Wer soll mitbestimmen?
2023 ist der Anteil der Stimmberechtigten im Kanton unter 51 Prozent gefallen. Ein demokratiepolitisches Problem, finden die einen – wer nicht will, der hat gehabt, sagen die andern.
Bald könnte Basel-Stadt der erste Kanton in der Schweiz sein, in dem seit der Einführung des Frauenstimmrechts wieder eine Minderheit über eine Mehrheit bestimmt. Auf diese Entwicklung macht Politikwissenschaftlerin Eva Gschwind in ihrem jüngsten Artikel auf der Plattform DeFacto aufmerksam. Letztes Jahr ist der Anteil Stimmberechtigter auf 50,5 Prozent gesunken – und er drohe unter die 50 Prozent Grenze zu fallen. «Ausgerechnet jener Kanton», schreibt Gschwind, «der stolz darauf ist, in der Deutschschweiz den Frauen als erster den Zugang zur Urne gewährt zu haben.»
Die Politikwissenschaftlerin sieht Diskussions- und Handlungsbedarf. Auf Anfrage sagt sie: «Die Idee der Demokratie ist, dass Entscheide von möglichst vielen Menschen mitgetragen werden.» Wenn viele Menschen von der Mitbestimmung ausgeschlossen sind, untergrabe dies die Legitimation des staatlichen Handelns, so die Schlussworte ihres Artikels. «Wer nicht mitbestimmen darf und sich nicht zugehörig fühlt, neigt dazu, sich von Politik und Gesellschaft abzuwenden.»
Derzeit laufen auf verschiedenen politischen Ebenen Bestrebungen, die Anzahl der Stimm- und Wahlberechtigten zu erhöhen. Die Aktion Vierviertel fordert mittels Initiative auf nationaler Ebene ein Grundrecht auf Einbürgerungen. Im Nationalrat ist ein Vorstoss der Grünen-Politikerin Sibel Arslan hängig, der sich für das Stimmrechtsalter 16 stark macht.

━━━━━━━━

Aufgabe 1:
Übersetze diesen Satz aus dem Text über das Stimmrecht in Basel-Stadt ins Englische: «Die Politikwissenschaftlerin sieht Diskussions- und Handlungsbedarf.»
Aufgabe 2:
Schreib den Text über das Stimmrecht in Basel-Stadt nach seinem letzten Satz weiter.
Die Einträge braucht man hier nicht.

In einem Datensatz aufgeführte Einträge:
━━━━━━━━

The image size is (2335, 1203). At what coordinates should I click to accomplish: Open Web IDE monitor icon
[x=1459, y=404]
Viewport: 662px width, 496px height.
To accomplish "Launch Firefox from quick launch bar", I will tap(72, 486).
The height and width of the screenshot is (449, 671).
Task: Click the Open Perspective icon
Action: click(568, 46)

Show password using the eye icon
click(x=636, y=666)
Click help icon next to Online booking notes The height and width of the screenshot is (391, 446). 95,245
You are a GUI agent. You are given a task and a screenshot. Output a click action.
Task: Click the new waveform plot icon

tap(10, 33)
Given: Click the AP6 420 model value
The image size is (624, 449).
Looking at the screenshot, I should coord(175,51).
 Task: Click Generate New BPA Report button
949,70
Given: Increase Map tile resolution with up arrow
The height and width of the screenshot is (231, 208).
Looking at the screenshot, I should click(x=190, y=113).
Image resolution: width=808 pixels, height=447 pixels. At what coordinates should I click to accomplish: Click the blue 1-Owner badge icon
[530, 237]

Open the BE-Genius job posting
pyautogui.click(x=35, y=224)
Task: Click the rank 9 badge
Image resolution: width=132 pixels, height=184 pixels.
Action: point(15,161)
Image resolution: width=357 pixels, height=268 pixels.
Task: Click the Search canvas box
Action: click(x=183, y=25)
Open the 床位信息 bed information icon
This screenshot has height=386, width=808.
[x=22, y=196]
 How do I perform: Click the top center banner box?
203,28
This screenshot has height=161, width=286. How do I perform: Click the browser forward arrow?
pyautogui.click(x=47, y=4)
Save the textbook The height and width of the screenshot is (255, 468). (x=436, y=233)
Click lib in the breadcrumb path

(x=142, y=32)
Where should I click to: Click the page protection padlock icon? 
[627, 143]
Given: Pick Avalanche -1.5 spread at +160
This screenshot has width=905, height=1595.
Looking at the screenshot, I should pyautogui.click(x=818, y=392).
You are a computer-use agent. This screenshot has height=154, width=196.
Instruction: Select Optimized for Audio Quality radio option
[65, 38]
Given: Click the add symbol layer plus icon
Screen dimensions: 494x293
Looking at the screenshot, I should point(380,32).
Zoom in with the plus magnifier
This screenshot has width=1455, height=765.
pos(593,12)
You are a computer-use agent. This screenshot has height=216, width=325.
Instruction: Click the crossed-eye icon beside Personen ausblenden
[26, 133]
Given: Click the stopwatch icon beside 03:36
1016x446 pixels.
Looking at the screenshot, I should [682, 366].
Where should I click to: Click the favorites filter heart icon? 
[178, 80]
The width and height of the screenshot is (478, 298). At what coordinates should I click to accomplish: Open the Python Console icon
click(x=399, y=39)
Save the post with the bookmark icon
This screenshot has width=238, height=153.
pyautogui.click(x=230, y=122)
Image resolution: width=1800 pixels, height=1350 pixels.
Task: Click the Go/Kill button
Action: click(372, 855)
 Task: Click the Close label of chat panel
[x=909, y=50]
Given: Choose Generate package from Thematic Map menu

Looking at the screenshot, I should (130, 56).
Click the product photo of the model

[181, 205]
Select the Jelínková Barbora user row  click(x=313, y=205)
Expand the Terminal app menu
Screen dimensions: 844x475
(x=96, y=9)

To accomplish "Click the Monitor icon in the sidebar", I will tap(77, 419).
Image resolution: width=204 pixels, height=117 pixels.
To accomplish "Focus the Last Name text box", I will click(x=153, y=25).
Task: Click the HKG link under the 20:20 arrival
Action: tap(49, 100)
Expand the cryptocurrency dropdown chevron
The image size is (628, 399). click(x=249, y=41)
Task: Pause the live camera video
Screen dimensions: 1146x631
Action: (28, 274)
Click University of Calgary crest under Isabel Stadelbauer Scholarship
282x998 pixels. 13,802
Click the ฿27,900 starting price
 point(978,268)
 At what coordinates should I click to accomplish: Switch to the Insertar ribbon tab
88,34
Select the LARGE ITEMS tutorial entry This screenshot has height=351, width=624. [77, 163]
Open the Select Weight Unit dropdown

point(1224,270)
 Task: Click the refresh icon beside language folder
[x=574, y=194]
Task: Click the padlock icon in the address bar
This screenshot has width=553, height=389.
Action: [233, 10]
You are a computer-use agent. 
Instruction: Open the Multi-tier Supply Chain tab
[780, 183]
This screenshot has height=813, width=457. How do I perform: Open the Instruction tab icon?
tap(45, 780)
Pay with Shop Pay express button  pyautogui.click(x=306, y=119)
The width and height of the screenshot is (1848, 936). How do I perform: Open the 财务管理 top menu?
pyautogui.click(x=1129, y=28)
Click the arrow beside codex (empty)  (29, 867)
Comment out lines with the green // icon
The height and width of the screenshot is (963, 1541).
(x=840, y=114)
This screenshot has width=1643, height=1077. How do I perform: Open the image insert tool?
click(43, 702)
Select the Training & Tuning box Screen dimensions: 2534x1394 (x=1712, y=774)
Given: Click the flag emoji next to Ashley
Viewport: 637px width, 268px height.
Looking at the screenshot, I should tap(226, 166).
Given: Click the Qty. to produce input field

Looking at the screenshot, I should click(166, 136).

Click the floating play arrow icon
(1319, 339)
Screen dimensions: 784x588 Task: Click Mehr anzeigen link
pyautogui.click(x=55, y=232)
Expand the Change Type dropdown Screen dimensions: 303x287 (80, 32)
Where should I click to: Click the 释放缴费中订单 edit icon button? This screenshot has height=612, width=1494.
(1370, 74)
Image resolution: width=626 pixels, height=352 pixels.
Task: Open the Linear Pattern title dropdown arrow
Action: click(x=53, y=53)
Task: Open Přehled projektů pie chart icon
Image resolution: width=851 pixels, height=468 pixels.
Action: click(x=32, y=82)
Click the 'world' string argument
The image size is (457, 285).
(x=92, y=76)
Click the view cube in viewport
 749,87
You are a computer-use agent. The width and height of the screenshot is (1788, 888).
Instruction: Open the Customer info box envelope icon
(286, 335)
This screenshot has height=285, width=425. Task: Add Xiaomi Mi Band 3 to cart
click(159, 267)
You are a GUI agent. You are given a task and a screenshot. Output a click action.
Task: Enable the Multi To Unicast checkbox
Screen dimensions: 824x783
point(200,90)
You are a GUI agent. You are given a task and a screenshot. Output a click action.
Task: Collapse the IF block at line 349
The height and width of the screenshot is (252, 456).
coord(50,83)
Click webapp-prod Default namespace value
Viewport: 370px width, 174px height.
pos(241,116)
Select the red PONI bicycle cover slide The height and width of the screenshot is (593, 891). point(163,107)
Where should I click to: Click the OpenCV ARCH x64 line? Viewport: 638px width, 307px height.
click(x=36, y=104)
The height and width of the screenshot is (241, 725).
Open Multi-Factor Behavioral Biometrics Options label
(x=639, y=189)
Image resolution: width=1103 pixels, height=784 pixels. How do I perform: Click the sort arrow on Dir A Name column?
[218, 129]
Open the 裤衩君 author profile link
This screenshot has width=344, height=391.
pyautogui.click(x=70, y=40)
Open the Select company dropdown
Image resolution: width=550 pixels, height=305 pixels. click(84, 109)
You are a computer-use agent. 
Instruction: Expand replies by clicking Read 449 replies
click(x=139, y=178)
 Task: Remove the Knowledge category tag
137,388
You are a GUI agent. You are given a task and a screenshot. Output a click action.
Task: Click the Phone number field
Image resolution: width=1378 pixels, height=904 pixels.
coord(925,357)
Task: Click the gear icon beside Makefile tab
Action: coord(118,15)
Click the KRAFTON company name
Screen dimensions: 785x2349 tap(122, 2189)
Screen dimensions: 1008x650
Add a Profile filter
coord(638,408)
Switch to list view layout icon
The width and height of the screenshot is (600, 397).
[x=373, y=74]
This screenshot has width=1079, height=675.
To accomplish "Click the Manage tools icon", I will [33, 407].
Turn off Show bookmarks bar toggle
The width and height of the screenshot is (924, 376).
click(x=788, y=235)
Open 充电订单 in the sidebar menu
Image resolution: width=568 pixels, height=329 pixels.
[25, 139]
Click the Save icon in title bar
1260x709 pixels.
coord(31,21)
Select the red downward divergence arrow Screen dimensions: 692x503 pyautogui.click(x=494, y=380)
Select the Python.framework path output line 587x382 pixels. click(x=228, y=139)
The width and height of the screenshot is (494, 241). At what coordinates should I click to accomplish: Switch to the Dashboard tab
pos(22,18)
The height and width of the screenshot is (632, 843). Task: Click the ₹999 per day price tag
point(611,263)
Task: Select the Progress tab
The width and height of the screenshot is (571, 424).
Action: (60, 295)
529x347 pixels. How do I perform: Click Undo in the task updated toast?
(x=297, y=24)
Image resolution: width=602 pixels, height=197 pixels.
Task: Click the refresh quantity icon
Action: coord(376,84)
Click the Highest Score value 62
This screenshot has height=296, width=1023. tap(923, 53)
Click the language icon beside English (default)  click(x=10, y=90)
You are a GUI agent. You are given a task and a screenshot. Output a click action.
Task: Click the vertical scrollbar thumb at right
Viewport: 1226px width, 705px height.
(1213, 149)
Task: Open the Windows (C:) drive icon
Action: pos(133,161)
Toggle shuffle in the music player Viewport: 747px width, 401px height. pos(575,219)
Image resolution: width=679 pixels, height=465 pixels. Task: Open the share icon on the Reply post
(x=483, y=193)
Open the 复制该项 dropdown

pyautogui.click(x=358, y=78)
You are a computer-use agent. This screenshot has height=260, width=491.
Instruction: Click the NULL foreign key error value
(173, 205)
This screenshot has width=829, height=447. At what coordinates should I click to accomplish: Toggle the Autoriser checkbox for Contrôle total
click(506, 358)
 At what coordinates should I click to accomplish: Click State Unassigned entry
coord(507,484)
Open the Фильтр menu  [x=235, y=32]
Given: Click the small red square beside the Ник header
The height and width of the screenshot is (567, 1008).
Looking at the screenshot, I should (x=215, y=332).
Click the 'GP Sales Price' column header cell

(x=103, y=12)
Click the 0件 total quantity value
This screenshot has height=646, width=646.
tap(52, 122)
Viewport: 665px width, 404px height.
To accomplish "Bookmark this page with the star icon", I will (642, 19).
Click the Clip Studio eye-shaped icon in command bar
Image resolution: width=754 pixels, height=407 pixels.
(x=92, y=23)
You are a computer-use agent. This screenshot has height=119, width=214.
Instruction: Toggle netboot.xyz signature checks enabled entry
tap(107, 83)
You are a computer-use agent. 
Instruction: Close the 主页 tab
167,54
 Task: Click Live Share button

━━━━━━━━

Erwartete Antwort 1:
The political scientist sees a need for discussion and action.

Erwartete Antwort 2:
Auch der Basler Regierungsrat muss sich mit diesem Anliegen befassen und Riehen stimmt auf Gemeindeebene am 3. März darüber ab. Zudem gibt es Vorstösse zum Ausländer*innen-Stimmrecht von Edibe Gölgeli und dem Stimmrecht für Personen mit psychischer oder geistiger Beeinträchtigung von Oliver Thommen.
Fragt man bei den Basler Politiker*innen nach, wie sie den Abwärtstrend bei den Stimmberechtigten beurteilen, zeigen sich Gräben.
Die Zahlen zu den Stimberechtigten bringen zumindest den Mitte-Politiker und Riehener Gemeinderat Patrick Huber nicht aus der Ruhe. «Ich sehe derzeit keinen grossen Handlungsbedarf», findet er. «Wenn der Anteil der Stimmberechtigten so tief wäre, weil sich viele Ausländer*innen wegen strenger Kriterien nicht einbürgern könnten, müssten wir uns Gedanken machen.» Das sei aber nicht so. Huber lässt auch das Argument, dass die Schweiz eine restriktive Einbürgerungspolitik betreibt, und sich deshalb viele nicht einbürgern lassen, nicht gelten. Er räumt zwar ein, dass zum Beispiel die Wohnsitzpflicht «völlig überholt» sei. «Da könnte man von mir aus lockern und bei uns zum Beispiel sagen: Es reicht, wenn man über lange Zeit in der gleichen Region gewohnt hat, anstatt wie heute in der gleichen Gemeinde.»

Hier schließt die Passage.